Destination List > Eagle's Nest
Photo by glawster
The Kehlsteinhaus (known as the Eagle's Nest in English-speaking countries) is a Third Reich–era building erected atop the summit of the Kehlstein, a rocky outcrop that rises above Obersalzberg near the town of Berchtesgaden. It was used exclusively by members of the Nazi Party for government and social meetings. It was visited on 14 documented instances by Adolf Hitler, who disliked the location due to his fear of heights, the risk of bad weather, and the thin mountain air.
Hitler first visited on September 16, 1938, and returned to inaugurate it on April 20, 1939, his 50th birthday—though it was not intended as a birthday gift.

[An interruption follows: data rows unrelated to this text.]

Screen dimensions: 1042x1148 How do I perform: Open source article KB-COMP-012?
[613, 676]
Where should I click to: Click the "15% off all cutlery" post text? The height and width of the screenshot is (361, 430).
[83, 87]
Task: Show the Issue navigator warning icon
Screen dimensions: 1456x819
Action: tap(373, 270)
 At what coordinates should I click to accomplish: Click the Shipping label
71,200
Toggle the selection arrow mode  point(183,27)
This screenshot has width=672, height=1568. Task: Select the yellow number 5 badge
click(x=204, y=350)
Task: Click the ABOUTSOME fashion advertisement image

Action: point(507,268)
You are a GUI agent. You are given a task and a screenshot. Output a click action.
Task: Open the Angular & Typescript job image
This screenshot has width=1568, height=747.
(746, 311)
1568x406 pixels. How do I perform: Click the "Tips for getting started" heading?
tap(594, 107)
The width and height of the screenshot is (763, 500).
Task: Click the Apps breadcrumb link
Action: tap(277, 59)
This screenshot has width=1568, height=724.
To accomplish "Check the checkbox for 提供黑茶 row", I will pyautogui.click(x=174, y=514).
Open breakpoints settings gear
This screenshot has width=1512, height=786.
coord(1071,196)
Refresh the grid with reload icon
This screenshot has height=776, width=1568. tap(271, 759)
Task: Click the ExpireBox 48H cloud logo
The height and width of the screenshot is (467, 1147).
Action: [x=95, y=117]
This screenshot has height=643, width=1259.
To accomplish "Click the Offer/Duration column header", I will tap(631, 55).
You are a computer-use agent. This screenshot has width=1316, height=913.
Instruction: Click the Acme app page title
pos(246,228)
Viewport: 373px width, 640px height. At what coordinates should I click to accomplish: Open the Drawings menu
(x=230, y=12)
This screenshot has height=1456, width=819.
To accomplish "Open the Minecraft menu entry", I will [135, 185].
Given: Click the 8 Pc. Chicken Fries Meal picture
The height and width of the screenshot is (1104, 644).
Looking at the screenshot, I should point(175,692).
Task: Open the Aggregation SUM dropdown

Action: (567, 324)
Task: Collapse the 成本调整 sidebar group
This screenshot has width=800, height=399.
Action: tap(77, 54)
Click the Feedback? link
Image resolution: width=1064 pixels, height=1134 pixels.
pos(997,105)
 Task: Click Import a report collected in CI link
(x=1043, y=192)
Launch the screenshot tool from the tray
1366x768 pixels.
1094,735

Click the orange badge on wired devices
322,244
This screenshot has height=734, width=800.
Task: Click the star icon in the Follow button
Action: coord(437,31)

There are two ways to approach and enter the building: the road and the Kehlsteinhaus elevator. Hitler did not trust the elevator, continually expressed his reservations of its safety, and disliked using it; his biggest fear was that the elevator's winch mechanism on the roof would attract a lightning strike. Bormann took great pains to never mention the two serious lightning strikes that occurred during construction.
The Kehlsteinhaus lies directly above the Berghof, Hitler's summer home. In a rare diplomatic engagement, Hitler received departing French ambassador André François-Poncet on October 18, 1938, here. It was he who coined the name "Eagle's Nest" for the building while later describing the experience; this has since become a commonly used name for the Kehlsteinhaus.
A wedding reception for Eva Braun's sister Gretl was held there following her marriage to Hermann Fegelein on June 3, 1944. While Hitler more often than not left the entertaining duties to others, he believed the house presented an excellent opportunity to entertain important and impressionable guests.
The Kehlsteinhaus sits on a ridge atop the Kehlstein at 1,834 m (6,017 ft).
The building's main reception room is dominated by a fireplace of red Italian marble presented by Italian dictator Benito Mussolini. It was damaged by Allied soldiers chipping off pieces to take home as souvenirs.
It took workers 13 months to build.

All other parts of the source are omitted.